Читать «Избранное. Логика мифа» онлайн - страница 323

Яков Эммануилович Голосовкер

«Что-с?»

Но читателю слышится: «Штосс».

Никакого Штосса в повести нет. Он здесь не живет.

— А где же?

— А черт его знает!

Но если кому нужен более положительный ответ — обратимся к Печорину. Есть у Печорина в «Фаталисте» одно признание, что и «он в молодости любил ласкать попеременно то мрачные, то радужные образы, которые рисовало ему его беспокойное и жадное воображение». И он отдал этому дань.

Но что осталось? — Одна усталость, как после ночной битвы с привидениями.
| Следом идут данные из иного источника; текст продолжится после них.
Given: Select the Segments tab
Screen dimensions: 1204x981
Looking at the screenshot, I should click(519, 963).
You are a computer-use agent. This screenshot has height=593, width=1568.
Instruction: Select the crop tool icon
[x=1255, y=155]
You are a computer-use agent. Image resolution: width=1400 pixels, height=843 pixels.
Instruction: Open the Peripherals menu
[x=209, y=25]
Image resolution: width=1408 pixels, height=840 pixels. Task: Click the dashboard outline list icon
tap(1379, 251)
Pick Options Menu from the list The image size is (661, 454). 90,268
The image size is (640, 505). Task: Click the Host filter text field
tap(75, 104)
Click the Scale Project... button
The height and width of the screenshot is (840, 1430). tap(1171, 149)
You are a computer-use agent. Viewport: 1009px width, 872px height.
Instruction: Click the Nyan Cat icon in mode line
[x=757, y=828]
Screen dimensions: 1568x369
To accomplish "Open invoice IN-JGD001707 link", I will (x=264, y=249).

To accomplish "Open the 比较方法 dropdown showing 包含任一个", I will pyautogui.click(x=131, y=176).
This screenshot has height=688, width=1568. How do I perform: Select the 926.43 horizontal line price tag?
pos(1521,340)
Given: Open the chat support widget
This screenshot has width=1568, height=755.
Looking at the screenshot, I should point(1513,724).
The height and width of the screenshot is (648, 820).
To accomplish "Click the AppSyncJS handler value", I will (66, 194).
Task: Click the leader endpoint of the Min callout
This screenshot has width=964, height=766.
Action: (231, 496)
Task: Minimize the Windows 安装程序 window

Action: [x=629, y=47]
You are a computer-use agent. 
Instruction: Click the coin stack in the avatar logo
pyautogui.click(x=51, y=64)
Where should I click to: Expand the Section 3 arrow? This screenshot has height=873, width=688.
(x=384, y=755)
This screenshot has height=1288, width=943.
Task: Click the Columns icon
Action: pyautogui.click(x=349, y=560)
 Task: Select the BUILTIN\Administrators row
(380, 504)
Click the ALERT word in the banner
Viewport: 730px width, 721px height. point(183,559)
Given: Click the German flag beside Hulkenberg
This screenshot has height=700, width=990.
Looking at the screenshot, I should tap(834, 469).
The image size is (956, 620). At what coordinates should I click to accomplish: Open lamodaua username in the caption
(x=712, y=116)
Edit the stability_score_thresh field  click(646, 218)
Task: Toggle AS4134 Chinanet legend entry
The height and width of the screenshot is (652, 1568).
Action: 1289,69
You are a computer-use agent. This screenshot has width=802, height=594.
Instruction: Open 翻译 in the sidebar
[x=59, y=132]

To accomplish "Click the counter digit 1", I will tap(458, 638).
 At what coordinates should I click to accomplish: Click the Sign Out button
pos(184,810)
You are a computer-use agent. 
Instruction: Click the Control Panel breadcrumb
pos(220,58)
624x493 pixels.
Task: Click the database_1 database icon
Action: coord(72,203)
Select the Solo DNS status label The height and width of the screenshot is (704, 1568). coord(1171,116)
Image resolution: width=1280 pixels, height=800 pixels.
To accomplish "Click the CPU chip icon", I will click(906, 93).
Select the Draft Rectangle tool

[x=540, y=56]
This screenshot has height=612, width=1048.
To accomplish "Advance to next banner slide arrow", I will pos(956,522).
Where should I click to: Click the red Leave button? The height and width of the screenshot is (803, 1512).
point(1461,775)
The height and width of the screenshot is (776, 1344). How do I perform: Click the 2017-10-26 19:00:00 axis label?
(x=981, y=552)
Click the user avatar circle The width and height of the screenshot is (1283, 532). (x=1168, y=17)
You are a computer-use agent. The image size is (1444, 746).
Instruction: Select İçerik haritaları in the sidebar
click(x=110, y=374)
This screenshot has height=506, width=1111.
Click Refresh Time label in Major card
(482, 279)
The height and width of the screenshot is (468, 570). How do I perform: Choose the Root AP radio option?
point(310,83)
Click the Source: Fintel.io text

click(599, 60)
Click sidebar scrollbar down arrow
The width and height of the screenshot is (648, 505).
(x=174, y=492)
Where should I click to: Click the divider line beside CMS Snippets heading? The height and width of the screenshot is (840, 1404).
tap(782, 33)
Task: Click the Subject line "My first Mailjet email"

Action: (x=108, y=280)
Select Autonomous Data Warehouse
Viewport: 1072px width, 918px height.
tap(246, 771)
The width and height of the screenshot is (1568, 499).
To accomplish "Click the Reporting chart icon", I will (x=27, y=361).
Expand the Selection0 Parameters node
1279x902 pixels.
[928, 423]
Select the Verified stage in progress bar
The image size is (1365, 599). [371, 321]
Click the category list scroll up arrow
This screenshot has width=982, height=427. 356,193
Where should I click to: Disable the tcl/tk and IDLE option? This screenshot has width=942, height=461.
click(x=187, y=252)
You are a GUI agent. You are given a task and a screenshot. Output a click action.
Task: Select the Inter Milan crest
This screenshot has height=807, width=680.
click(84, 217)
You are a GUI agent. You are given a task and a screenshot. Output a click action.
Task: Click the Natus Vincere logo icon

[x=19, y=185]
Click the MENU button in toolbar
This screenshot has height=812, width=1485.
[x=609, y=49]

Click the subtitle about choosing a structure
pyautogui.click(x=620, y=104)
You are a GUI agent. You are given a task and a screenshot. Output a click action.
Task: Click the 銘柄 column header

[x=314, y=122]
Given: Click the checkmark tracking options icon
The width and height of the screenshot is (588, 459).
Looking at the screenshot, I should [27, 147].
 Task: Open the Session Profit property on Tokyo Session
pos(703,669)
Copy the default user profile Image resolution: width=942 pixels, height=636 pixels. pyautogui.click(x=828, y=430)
Такая ночная битва с привидениями и есть поединок Лугина с ночным гостем, и есть «Штосс», и есть трагический поединок поэта с самим собою, и есть Лермонтов, и есть «реализм» поэта Лермонтова во всей мощи и тонкости его романтики.

Но только такой реализм?

Его наименование: «Имагинативный реализм».

Миф моей жизни

(Автобиография)

Вот что побуждает меня рассказать и раскрыть миф моей жизни — историю и образ моего духа, творчества. В первый год моей каторги — 1937 — инфернальный художник, хранитель моих рукописей, собственноручно сжег их перед смертью. Безумие ли, страх или опьянение алкоголика, или мстительное отчаяние, та присущая погибающим злоба-ненависть к созданному другими, или же просто ад темной души руководили им — итог один: вершинные творения, в которых выражены главные фазы единого мифа моей жизни, погибли.

Моя жизнь осталась неоправданной. Мое отречение, самопожертвование во имя самовоплощения моей творческой воли завершились трагедией и сарказмом. Я достиг, воплотил, — но злость, мстительность, самовлюбленность, зависть, трусость, самолюбие приспособившихся и безразличие пустоцветов не только не захотели спасти, но, наоборот, захотели уничтожить то, что было создано вдохновением, страданием, любовью, напряженной мыслью и трудом для них же. Остался пепел — пепел моего дела, пепел того, что уже не принадлежало ни мне, ни им, принадлежало всем — человечеству, человеку, векам.

Так считаю я себя вправе расценивать то, что сожжено безумцем, и что не было спасено далеко не безумными. Как всегда: страх, немного подлости, много глупости и невежества — а в итоге зло и гибель благого дела.

Это было трагедией для меня, вернувшегося с каторги. Это была вторая каторга — каторжнее всякой каторги. Мне осталось только воображение — память, в которой живет мучительно то, чего уже нет и что безвозвратно. Я вижу рукописи, я вижу страницы, предо мной, как призраки, проносятся былые мысли; возникают и тут же куда-то ныряют созданные мною смыслы целого, вычерчиваются отдельные профили, но воплощенного (материального), облеченного в форму того, что жило словом, образом, ритмом, что было сплавлено в целостность замысла — этого нет. Я остался бездетным.

Удар постиг меня в предзакатные годы: мне полвека. И если б даже быт, тело и люди обусловили мне благоприятное грядущее, все же то, что сожжено, не восстановимо. Иные слова, иной ритм, иные образы, иное зрение, иной пробирный камень опыта у меня сегодня. Это трагедия самосознания, — но не только самосознания. Это трагедия для всей моей, теперь неоправданной жизни. Но нуждается ли жизнь в оправдании? Да, нуждается: ибо всякая жизнь нуждается в осмыслении, в осуществлении ее цели, ее смысла. Дело не в душевной боли. Моральные угрызения тоже боль. Здесь совершено убийство: убито то, что я породил, и я вправе сказать: здесь убита радость мыслителя и поэта. Люди, лишенные творческой гордости, но не лишенные житейского тщеславия, могут торжествовать. Тщеславным я никогда не был. Я скрывал то, что создавал: не предавал свои сочинения гласности, не организовывал общественного мнения, не создавал для себя ореола при посредстве друзей или маклеров славы. Честолюбив я никогда не был. И если я был в каком-то плане горд, то моей гордостью было только мое творческое дело, моя цель: создать наисовершенное, наивысшее — то, что мы по-земному именуем бессмертным. В этих словах нет никакого пафоса. Их надо принять просто. Я пишу искренне. Так мыслит и хочет всякий подлинный художник и мыслитель — даже сквозь лицемерие показной скромности.